Fast Quantum Process Tomography via Riemannian Gradient Descent
Daniel Volya, Andrey Nikitin, Prabhat Mishra
TL;DR
This work addresses the challenge of scalable quantum process tomography under physical CPTP constraints by recasting QPT as a Riemannian optimization problem on the Stiefel manifold of Kraus stacks. It develops a gradient-descent framework with a Cayley-based retraction and adapts Adam-style momentum to operate on manifolds, enabling fast, data-driven tomography even with incomplete measurements. The authors provide an open-source GPU-accelerated implementation and validate the approach through simulations (random channels and a harmonic oscillator with a 64-dimensional space) and hardware experiments on IBM devices, showing accurate reconstruction with favorable runtimes. Overall, the method offers a practical path to high-fidelity QPT in larger quantum systems, with potential extensions to tensor networks and uncertainty quantification.
Abstract
Constrained optimization plays a crucial role in the fields of quantum physics and quantum information science and becomes especially challenging for high-dimensional complex structure problems.
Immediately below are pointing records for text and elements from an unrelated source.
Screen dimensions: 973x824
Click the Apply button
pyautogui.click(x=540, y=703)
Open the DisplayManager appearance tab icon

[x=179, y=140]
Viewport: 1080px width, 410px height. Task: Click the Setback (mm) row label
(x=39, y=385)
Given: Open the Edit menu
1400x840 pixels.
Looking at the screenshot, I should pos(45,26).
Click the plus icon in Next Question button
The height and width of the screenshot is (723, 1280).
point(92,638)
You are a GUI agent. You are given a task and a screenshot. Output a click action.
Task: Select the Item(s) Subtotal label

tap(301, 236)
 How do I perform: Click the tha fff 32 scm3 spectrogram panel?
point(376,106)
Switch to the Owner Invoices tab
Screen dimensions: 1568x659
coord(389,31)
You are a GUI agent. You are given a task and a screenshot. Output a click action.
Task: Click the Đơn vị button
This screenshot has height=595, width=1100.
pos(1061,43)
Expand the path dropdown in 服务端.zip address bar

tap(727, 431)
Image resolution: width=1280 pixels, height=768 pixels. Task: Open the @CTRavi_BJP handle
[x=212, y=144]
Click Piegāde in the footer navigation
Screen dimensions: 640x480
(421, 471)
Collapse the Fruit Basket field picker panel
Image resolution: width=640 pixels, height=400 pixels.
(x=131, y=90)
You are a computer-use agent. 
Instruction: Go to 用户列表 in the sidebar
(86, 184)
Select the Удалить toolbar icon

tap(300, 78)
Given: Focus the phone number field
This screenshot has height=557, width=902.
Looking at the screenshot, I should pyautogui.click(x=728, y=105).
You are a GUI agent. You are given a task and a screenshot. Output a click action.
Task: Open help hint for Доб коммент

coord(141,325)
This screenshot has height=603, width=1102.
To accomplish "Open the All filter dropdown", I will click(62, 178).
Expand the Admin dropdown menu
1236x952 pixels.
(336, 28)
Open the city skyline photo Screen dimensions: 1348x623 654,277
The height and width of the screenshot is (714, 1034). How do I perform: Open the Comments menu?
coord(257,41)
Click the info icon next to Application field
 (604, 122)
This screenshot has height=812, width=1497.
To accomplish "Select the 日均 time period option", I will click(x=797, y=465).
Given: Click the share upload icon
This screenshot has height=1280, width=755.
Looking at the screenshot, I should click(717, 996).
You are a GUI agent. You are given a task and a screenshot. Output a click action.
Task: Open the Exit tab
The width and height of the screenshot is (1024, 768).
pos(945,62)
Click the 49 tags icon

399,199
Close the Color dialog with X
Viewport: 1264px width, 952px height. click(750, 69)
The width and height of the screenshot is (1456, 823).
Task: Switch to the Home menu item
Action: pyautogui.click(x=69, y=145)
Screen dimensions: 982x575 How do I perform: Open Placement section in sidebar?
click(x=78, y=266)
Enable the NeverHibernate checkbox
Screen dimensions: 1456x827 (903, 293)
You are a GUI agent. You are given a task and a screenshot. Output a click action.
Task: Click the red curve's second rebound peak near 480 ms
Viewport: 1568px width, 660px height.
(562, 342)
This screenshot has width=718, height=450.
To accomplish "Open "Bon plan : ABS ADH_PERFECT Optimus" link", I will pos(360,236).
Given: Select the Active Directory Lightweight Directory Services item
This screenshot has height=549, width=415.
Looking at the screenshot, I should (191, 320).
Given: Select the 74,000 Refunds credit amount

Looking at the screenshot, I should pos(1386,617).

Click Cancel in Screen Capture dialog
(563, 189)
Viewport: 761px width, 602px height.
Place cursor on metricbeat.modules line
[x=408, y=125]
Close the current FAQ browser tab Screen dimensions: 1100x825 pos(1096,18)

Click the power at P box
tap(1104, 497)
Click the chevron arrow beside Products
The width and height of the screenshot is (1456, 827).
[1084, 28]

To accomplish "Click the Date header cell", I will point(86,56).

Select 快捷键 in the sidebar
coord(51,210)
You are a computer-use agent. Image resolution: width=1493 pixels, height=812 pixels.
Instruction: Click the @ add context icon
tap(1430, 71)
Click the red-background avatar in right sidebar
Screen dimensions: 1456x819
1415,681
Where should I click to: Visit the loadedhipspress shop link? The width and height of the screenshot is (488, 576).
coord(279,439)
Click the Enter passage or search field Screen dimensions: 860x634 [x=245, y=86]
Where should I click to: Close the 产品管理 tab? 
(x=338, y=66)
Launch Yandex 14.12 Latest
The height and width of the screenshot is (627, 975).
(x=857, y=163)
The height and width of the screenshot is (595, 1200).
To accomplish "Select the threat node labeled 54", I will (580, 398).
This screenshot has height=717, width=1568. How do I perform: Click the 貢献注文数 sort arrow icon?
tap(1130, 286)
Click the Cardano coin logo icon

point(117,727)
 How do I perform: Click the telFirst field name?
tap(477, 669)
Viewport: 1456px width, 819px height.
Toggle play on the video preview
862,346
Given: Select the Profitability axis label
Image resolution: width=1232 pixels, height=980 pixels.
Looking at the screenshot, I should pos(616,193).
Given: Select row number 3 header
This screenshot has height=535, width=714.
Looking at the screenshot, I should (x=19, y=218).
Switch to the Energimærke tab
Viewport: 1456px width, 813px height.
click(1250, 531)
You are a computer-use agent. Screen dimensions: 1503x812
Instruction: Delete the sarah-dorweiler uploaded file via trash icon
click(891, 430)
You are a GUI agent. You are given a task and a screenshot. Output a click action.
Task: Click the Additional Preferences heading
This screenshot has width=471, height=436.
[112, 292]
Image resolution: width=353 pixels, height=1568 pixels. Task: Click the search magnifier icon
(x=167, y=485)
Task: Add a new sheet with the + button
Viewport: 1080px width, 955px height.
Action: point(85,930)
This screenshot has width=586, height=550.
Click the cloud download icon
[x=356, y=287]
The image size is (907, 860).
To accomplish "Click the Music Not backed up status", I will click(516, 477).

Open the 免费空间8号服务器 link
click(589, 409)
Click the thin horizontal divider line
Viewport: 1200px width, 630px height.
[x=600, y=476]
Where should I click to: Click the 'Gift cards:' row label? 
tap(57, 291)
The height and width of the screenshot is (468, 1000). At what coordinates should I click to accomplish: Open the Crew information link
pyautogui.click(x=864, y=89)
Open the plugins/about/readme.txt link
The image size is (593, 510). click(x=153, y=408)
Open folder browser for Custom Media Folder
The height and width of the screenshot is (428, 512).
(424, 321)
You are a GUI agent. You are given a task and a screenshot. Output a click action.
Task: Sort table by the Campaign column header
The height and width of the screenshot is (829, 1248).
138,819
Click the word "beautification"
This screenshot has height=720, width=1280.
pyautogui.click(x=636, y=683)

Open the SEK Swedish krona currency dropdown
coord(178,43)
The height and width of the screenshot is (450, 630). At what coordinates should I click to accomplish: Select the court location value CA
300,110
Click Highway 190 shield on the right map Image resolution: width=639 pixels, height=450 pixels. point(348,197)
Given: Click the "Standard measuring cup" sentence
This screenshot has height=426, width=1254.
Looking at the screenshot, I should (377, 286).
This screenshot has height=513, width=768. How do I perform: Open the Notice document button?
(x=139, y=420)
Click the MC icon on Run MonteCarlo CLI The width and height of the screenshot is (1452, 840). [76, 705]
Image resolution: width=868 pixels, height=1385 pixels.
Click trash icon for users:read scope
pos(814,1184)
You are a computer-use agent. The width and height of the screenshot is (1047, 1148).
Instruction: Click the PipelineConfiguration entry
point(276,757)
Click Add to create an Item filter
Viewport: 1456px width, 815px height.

One specific issue is that of quantum process tomography, in which the goal is to retrieve the underlying quantum process based on a given set of measurement data. In this paper, we introduce a modified version of stochastic gradient descent on a Riemannian manifold that integrates recent advancements in numerical methods for Riemannian optimization. This approach inherently supports the physically driven constraints of a quantum process, takes advantage of state-of-the-art large-scale stochastic objective optimization, and has superior performance to traditional approaches such as maximum likelihood estimation and projected least squares. The data-driven approach enables accurate, order-of-magnitude faster results, and works with incomplete data. We demonstrate our approach on simulations of quantum processes and in hardware by characterizing an engineered process on quantum computers.